Stored data entries:
________

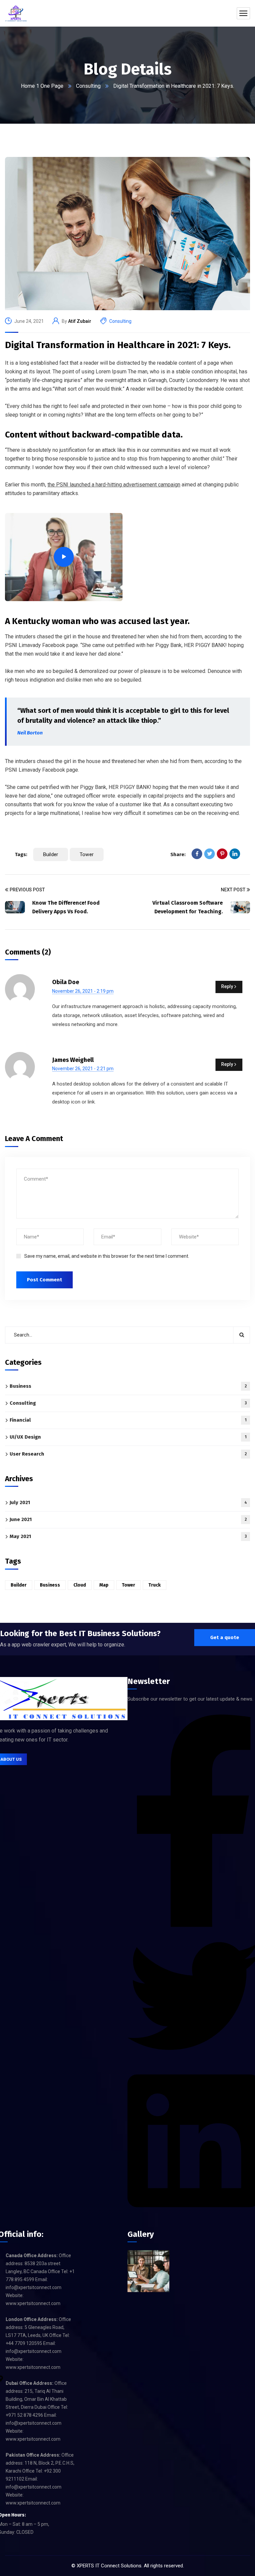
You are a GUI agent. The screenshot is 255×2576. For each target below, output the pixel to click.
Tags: (21, 854)
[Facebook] (197, 853)
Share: (178, 854)
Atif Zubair (79, 321)
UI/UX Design (128, 1437)
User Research (128, 1454)
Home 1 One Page (42, 86)
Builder (50, 854)
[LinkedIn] (234, 853)
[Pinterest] (222, 853)
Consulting (88, 86)
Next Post (233, 889)
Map (104, 1585)
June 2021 (128, 1519)
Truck (154, 1585)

________

**Assignment:** Please give an exact printout of all the records, pictures aside.

**Your solution:**
You are a GUI agent. The screenshot is 255×2576. For each target below, output the pixel to click.
Tags: (21, 854)
[Facebook] (197, 853)
Share: (178, 854)
Atif Zubair (79, 321)
UI/UX Design (128, 1437)
User Research (128, 1454)
Home 1 One Page (42, 86)
Builder (50, 854)
[LinkedIn] (234, 853)
[Pinterest] (222, 853)
Consulting (88, 86)
Next Post (233, 889)
Map (104, 1585)
June 2021 (128, 1519)
Truck (154, 1585)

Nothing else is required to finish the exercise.